Supersymmetric electric-magnetic duality of hypergravity

Abstract

Hypergravity is the theory in which the graviton, of spin-2, has a supersymmetric partner of spin-$5/2$. There are ``no-go'' theorems that prevent interactions in these higher spin theories. However, it appears that one can circumvent them by bringing in an infinite tower of higher spin fields. With this possibility in mind, we study herein the electric-magnetic duality invariance of hypergravity. The analysis is carried out in detail for the free theory of the spin-$(2,5/2)$ multiplet, and it is indicated how it may be extended to the infinite tower of higher spins. Interactions are not considered.
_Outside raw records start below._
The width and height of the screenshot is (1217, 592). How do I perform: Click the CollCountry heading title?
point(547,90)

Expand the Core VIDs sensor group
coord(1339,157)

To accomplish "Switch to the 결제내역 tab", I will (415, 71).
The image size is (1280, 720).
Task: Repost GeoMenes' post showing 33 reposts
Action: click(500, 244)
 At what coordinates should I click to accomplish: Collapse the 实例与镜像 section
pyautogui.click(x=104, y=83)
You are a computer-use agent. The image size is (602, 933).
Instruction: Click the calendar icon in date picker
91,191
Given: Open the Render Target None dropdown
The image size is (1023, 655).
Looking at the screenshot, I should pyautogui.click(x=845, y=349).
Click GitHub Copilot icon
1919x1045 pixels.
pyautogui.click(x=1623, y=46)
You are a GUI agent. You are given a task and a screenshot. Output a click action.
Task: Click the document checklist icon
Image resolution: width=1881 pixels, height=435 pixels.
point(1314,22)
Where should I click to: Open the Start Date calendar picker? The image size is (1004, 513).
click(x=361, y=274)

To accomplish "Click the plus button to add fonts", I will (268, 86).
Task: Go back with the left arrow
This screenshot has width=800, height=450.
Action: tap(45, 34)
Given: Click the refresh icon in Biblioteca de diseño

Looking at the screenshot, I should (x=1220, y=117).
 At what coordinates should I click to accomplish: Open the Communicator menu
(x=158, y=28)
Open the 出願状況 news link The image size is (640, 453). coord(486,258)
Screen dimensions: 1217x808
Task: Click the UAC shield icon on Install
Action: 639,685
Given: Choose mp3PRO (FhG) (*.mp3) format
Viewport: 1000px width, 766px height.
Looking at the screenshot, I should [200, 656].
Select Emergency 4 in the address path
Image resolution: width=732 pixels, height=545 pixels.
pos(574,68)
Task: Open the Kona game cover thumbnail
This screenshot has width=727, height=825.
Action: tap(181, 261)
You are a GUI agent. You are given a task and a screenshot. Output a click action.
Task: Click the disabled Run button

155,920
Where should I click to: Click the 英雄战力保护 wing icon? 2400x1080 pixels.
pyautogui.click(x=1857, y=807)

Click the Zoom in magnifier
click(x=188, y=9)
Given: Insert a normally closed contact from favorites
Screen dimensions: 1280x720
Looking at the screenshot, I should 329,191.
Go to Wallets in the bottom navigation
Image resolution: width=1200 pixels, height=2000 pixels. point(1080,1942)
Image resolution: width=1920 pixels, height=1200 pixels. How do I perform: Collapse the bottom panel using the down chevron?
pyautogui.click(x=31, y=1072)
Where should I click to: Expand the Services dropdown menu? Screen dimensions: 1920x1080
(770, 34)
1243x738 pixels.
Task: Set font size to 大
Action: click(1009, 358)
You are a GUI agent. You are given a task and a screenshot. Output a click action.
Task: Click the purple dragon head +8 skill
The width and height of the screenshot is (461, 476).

The procedure is the same that was employed recently for the spin-$(3/2,2)$ multiplet of supergravity. One introduces new potentials (``prepotentials'') by solving the constraints of the Hamiltonian formulation. In terms of the prepotentials, the action is written in a form in which its electric-magnetic duality invariance is manifest. The prepotential action is local, but the spacetime invariance is not manifest. Just as for the spin-2 and spin-$(3/2,2)$ cases, the gauge symmetries of the prepotential action take a form similar to those of the free conformal theory of the same multiplet. The automatic emergence of gauge conformal invariance, out of demand for manifest duality invariance, is yet more evidence of the subtle interplay between duality invariance and spacetime symmetry. We also compare and contrast the formulation with that of the analogous spin-$(1,3/2)$ multiplet.